DC Breakdown Characteristics of Transformer Oil With Different Cellulose Impurity Concentrations

Cellulose impurities in transformer oil pose a significant threat to the reliability of converter transformers, with their concentration increasing during long-term operation, further compromising insulation performance. Therefore, it is crucial to investigate how the concentration of cellulose impurities affects the dc breakdown characteristics of transformer oil. For this purpose, the study constructed an experimental platform to explore the breakdown characteristics of transformer oil containing cellulose impurities under dc voltage. The results indicate that the breakdown voltage of transformer oil initially decreases, then increases, and eventually stabilizes with increasing cellulose impurity concentration.
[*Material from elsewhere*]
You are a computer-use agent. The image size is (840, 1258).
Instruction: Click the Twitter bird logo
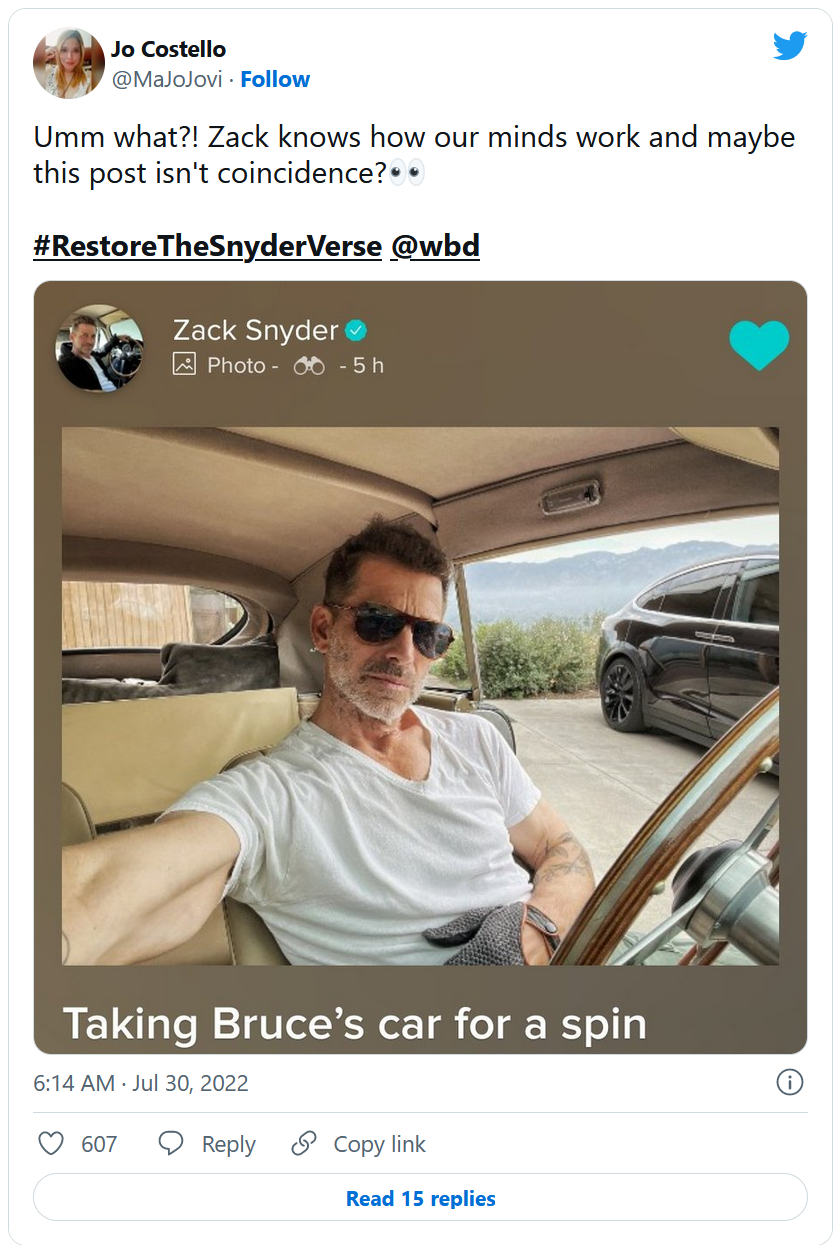coord(789,45)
The maximum decrease and increase in breakdown voltage of transformer oil are 39.0% and 25.2%, respectively. Subsequently, observations were made using an optical diagnostic system, revealing that at low concentrations (≤0.005%), cellulose bridges exhibited periodic collapse, while at high concentrations (>0.005%), the bridges remained intact and bubbles appeared due to partial discharge (PD). Furthermore, physical and simulation models indicate that at low concentrations, breakdown is primarily associated with electric field distortion caused by cellulose impurities, while at high concentrations, thermal effects from leakage current and PD dominate. Therefore, the cellulose retards bubble growth (CR-BG) model is proposed to describe how cellulose impurity concentrations inhibit bubble bridging and affect the breakdown voltage of transformer oil at high concentrations. These findings establish a quantitative relationship between cellulose concentration and the electrical strength of transformer oil under the dc electric field, providing valuable engineering guidance for monitoring and maintenance work at the site.